Source document
The face value of our debt at December 31, 2013 and June 30, 2014 was $2.7 billion and $2.9 billion, respectively. The difference between the face value and carrying value of the debt outstanding is the unamortized portion of terminated fair value hedges and the unamortized discounts and premiums on debt issuances. Realized gains and losses on fair value hedges and note discounts and premiums are being amortized or accreted to the applicable notes over the respective lives of those notes.



2014 Debt Offering

In March 2014, we issued $250.0 million of our 5.15% notes due October 15, 2043 in an underwritten public offering. The notes were issued at 103.1% of par. We used the net proceeds from this offering of approximately $255.0 million, after underwriting discounts and offering expenses of $2.7 million, to repay borrowings outstanding under our revolving credit facility and for general partnership purposes, including expansion capital.



Other Debt

Revolving Credit Facility. The total borrowing capacity under our revolving credit facility, which matures in November 2018, is $1.0 billion. Borrowings outstanding under the facility are classified as long-term debt on our consolidated balance sheets. Borrowings under the facility are unsecured and bear interest at LIBOR plus a spread ranging from 1.0% to 1.75% based on our credit ratings. Additionally, an unused commitment fee is assessed at a rate from 0.10% to 0.28%, depending on our credit ratings. The unused commitment fee was 0.125% at June 30, 2014. Borrowings under this facility may be used for general partnership purposes, including capital expenditures. As of June 30, 2014, there were no borrowings outstanding under this facility and $5.6 million was obligated for letters of credit. Amounts obligated for letters of credit are not reflected as debt on our consolidated balance sheets, but decrease our borrowing capacity under the facility. Commercial Paper Program. In April 2014, we initiated a commercial paper program. The maturities of the commercial paper notes vary, but may not exceed 397 days from the date of issuance. The commercial paper notes are sold under customary terms in the commercial paper market and are issued at a discount from par, or alternatively, are sold at par and bear varying interest rates on a fixed or floating basis. The commercial paper we can issue is limited by the amounts available under our revolving credit facility up to an aggregate principal amount of $1.0 billion. We have the ability and intent to refinance all of our commercial paper obligations on a long-term basis; therefore, we have elected to classify our commercial paper borrowings outstanding as long-term debt on our consolidated balance sheets.

Given request 1
In the records, rewrite the lines from the one containing "The height and width of the screenshot is (720, 1530)." through the one containing "Looking at the screenshot, I should (x=18, y=190).", inclusive, substituting "Window" for "Viewport" and changing nothing else.
The records that follow are unrelated to the text above.

[Records indicating where items appear]
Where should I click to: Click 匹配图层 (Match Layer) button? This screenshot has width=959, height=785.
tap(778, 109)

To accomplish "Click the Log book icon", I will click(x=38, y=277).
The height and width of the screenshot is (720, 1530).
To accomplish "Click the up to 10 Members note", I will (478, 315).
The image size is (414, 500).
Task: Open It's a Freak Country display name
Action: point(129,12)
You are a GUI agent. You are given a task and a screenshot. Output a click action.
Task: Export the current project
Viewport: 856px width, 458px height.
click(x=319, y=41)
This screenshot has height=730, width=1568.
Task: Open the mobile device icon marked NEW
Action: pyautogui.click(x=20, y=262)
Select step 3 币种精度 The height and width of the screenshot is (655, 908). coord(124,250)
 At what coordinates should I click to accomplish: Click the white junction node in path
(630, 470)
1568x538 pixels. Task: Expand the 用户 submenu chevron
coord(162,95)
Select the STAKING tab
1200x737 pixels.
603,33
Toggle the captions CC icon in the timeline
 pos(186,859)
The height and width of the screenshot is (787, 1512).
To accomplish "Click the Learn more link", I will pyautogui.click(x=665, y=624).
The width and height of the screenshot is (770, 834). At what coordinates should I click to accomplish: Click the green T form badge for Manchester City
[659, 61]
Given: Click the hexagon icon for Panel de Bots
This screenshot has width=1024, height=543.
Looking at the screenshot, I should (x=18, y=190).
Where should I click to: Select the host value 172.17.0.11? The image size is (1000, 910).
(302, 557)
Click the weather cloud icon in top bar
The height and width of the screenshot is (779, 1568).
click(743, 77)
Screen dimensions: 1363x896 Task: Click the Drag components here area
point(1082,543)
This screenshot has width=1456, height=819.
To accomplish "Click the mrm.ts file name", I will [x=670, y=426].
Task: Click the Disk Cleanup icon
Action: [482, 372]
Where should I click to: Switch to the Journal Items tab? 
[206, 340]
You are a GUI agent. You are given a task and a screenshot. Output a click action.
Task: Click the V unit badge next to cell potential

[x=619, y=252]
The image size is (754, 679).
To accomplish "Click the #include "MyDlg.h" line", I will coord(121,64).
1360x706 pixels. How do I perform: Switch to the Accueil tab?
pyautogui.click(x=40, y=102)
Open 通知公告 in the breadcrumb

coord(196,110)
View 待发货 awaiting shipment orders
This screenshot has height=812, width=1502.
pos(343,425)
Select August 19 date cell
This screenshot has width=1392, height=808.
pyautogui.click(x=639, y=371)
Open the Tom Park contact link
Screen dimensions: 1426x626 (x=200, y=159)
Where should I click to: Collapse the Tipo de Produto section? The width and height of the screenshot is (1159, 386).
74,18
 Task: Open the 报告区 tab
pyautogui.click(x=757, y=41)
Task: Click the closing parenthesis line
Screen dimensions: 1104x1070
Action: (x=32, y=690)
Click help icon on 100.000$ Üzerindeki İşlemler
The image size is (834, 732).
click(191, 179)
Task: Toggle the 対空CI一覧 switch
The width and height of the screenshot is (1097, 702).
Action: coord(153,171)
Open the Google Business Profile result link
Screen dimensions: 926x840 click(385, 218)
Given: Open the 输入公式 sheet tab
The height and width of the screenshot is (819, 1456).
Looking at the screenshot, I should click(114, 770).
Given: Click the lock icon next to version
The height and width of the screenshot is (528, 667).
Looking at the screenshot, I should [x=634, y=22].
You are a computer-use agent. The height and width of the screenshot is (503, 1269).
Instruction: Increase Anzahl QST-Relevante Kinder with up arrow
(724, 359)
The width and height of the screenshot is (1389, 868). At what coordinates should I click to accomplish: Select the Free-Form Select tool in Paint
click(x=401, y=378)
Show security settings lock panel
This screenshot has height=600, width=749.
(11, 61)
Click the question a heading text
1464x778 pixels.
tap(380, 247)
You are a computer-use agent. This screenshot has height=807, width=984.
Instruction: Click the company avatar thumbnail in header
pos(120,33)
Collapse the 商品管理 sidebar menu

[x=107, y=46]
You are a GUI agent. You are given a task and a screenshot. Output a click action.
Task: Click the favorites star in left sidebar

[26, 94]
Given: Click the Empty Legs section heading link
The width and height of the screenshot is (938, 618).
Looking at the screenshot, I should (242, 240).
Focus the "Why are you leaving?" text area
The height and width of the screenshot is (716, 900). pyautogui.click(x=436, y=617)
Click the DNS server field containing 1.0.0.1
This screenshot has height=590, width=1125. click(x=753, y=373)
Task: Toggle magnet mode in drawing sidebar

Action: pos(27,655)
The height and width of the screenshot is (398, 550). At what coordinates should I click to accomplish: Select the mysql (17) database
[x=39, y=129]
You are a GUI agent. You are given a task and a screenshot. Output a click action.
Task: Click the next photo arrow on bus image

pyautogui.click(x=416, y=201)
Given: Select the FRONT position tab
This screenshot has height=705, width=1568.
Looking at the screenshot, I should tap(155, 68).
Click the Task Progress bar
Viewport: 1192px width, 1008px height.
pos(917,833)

Given request 2
Answer the following questions using the excerpt on debt financing.
(a) What was the face value of the debt at June 30, 2014?
(b) At what percentage of par were the notes issued in March 2014?
(c) What is the maximum maturity of the commercial paper notes?

Exercise output 1
The height and width of the screenshot is (720, 1530).
To accomplish "Click the up to 10 Members note", I will (478, 315).
The image size is (414, 500).
Task: Open It's a Freak Country display name
Action: point(129,12)
You are a GUI agent. You are given a task and a screenshot. Output a click action.
Task: Export the current project
Window: 856px width, 458px height.
click(x=319, y=41)
This screenshot has height=730, width=1568.
Task: Open the mobile device icon marked NEW
Action: pyautogui.click(x=20, y=262)
Select step 3 币种精度 The height and width of the screenshot is (655, 908). coord(124,250)
 At what coordinates should I click to accomplish: Click the white junction node in path
(630, 470)
1568x538 pixels. Task: Expand the 用户 submenu chevron
coord(162,95)
Select the STAKING tab
1200x737 pixels.
603,33
Toggle the captions CC icon in the timeline
 pos(186,859)
The height and width of the screenshot is (787, 1512).
To accomplish "Click the Learn more link", I will pyautogui.click(x=665, y=624).
The width and height of the screenshot is (770, 834). At what coordinates should I click to accomplish: Click the green T form badge for Manchester City
[659, 61]
Given: Click the hexagon icon for Panel de Bots
This screenshot has width=1024, height=543.
Looking at the screenshot, I should (x=18, y=190).

Exercise output 2
(a) $2.9 billion
(b) 103.1% of par
(c) 397 days from the date of issuance